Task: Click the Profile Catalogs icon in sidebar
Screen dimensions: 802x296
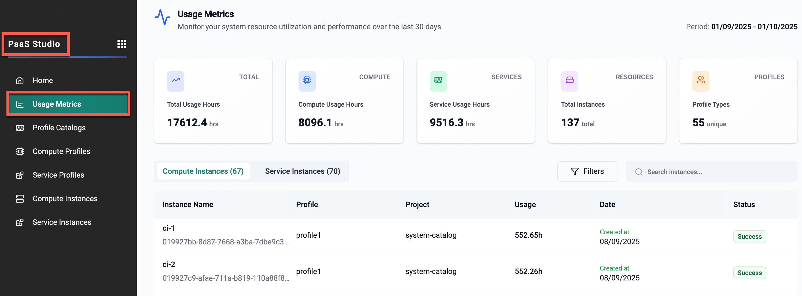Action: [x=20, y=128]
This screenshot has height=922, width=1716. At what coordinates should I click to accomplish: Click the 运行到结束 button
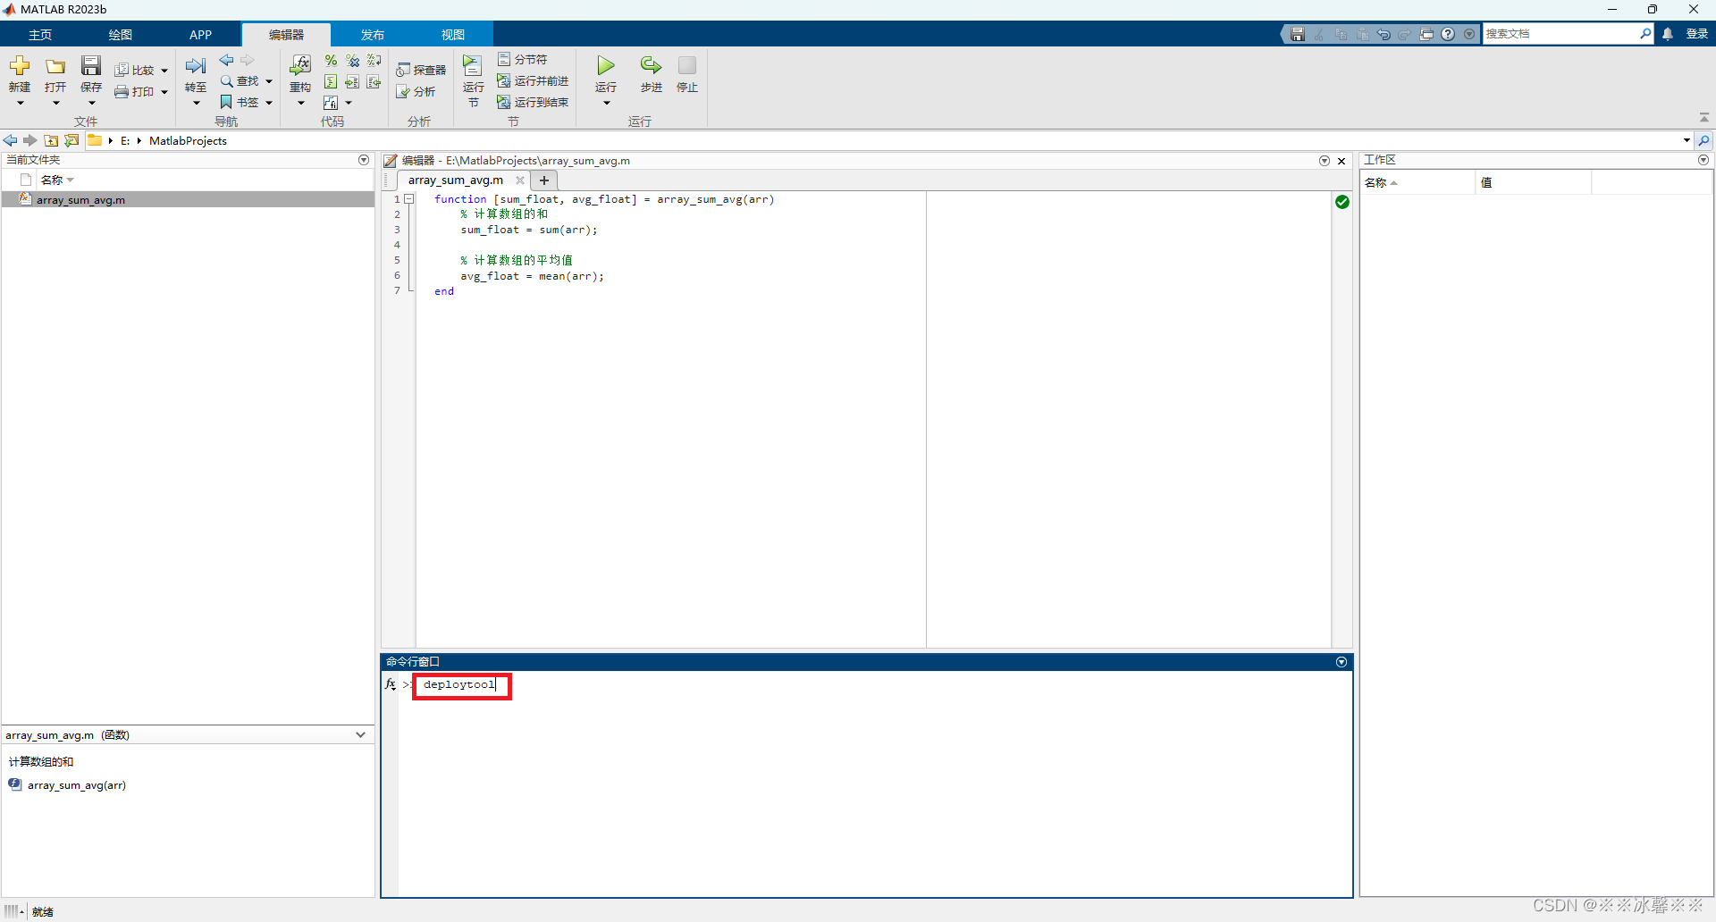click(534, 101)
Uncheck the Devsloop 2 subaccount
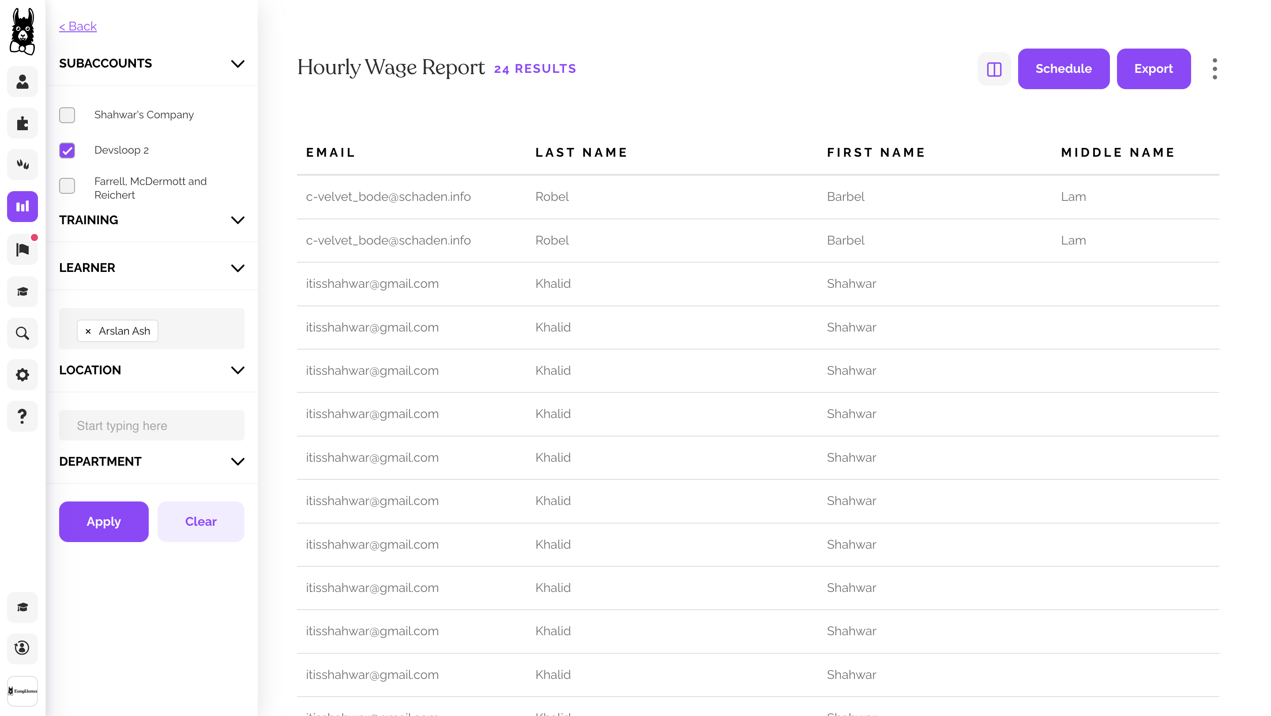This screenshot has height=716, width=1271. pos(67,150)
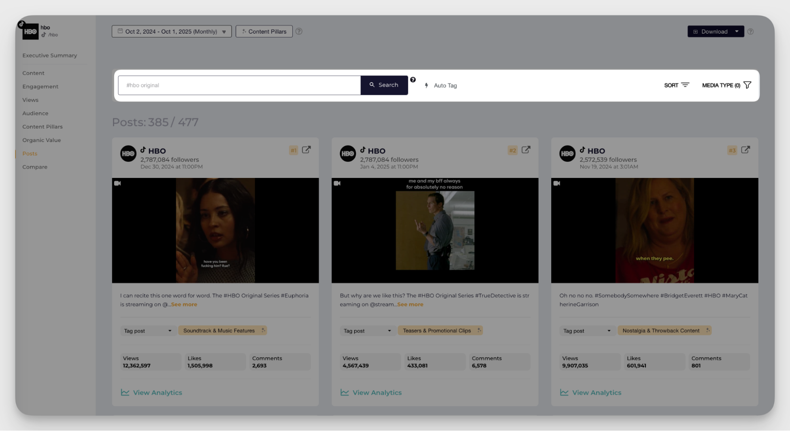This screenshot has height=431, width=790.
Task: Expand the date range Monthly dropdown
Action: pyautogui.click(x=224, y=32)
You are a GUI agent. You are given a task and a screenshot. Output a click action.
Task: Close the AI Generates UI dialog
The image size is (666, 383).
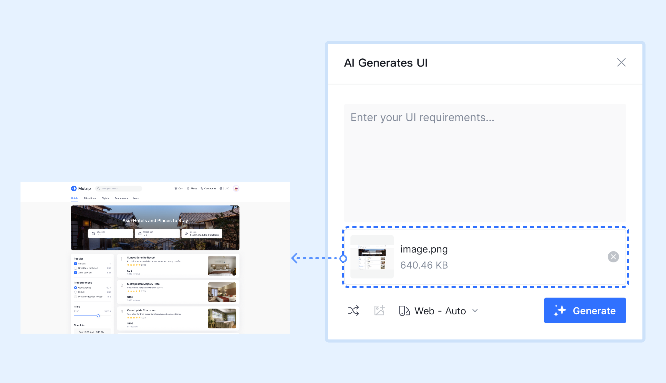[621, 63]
_ _ _ _
- TASK REQUIREMENTS: Only the lines from the one containing "You are a GUI" through the end of the records above should be retyped, exactly as they stand, with any pictures left out.

- SOLUTION BELOW:
You are a GUI agent. You are given a task and a screenshot. Output a click action.
Task: Close the AI Generates UI dialog
The image size is (666, 383).
[621, 63]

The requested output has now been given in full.